* Excerpted passage:
>> start
Containing The Armed Conflict In Georgia-(South Ossetia) For 16 Years
Year(s): 1992 – 2008.
Location: South Ossetia, Georgia (de jure).
UN Regional Group: Eastern Europe.
Type of Conflict: Vertical (state-based) Intrastate Conflict with Foreign Involvement.
Type of Initiative: Mediation of a peace agreement, a monitoring mission, and a peacekeeping mission.
Main Implementing Organisation(s): The governments of Russia, Georgia, and South Ossetia.
Impact: Limited.
Summary: The armed conflict in South Ossetia was contained between 1992 and 2008 by the deployment of a regional peacekeeping mission.
>> end
* Supplied material:
>> start
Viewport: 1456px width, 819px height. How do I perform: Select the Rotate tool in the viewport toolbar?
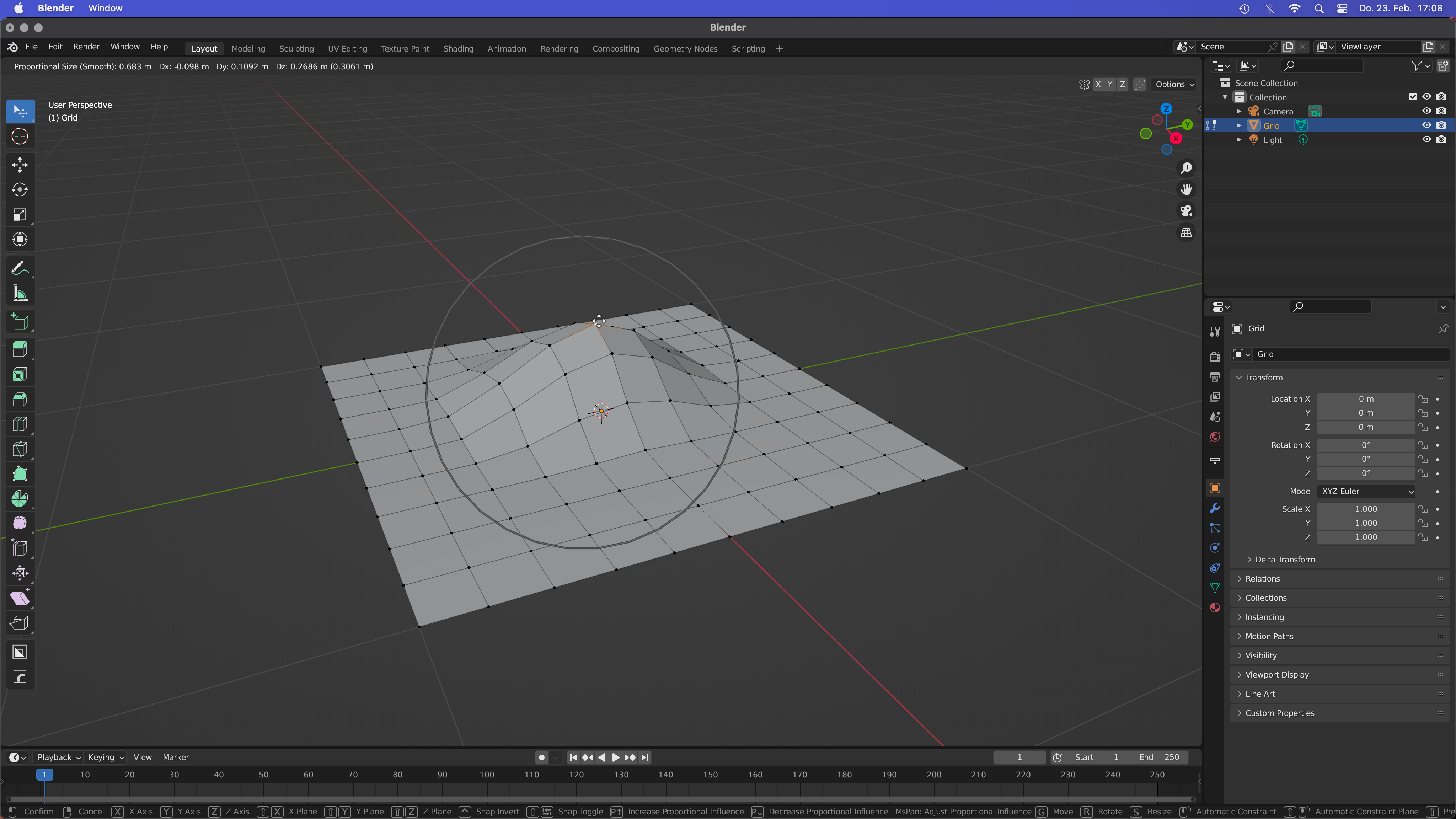pyautogui.click(x=20, y=189)
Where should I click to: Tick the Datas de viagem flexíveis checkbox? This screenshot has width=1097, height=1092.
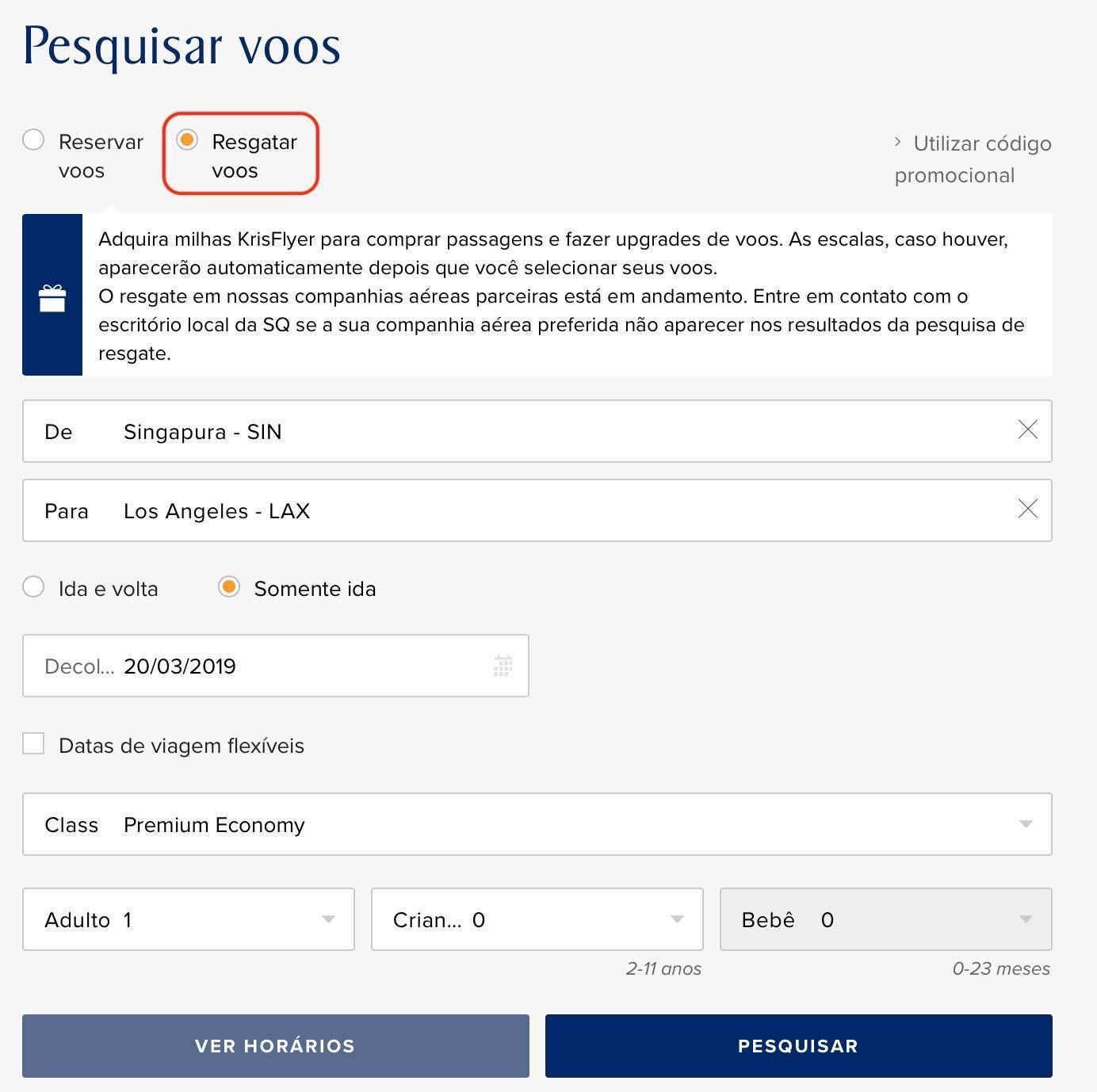[x=33, y=744]
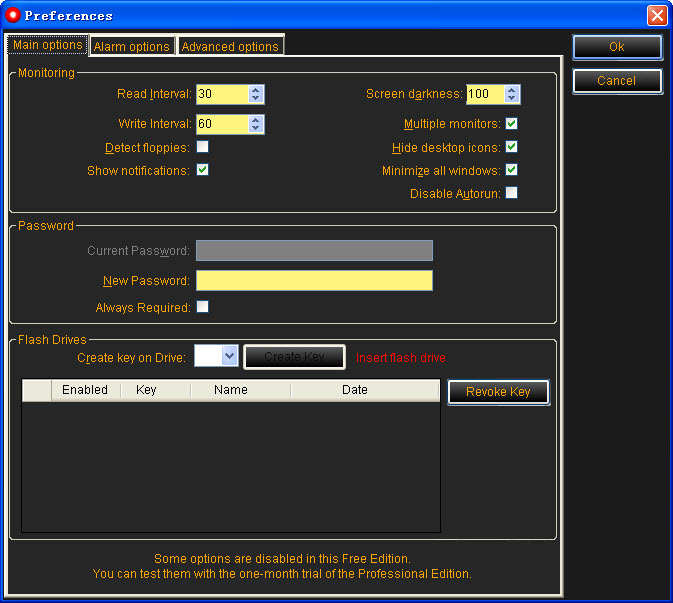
>> end
* Problem: Please copy the stretch from "Containing The Armed" through "a peacekeeping mission." in the South Ossetia conflict profile, changing "Mediation" to "Negotiation".

* Written solution:
Containing The Armed Conflict In Georgia-(South Ossetia) For 16 Years
Year(s): 1992 – 2008.
Location: South Ossetia, Georgia (de jure).
UN Regional Group: Eastern Europe.
Type of Conflict: Vertical (state-based) Intrastate Conflict with Foreign Involvement.
Type of Initiative: Negotiation of a peace agreement, a monitoring mission, and a peacekeeping mission.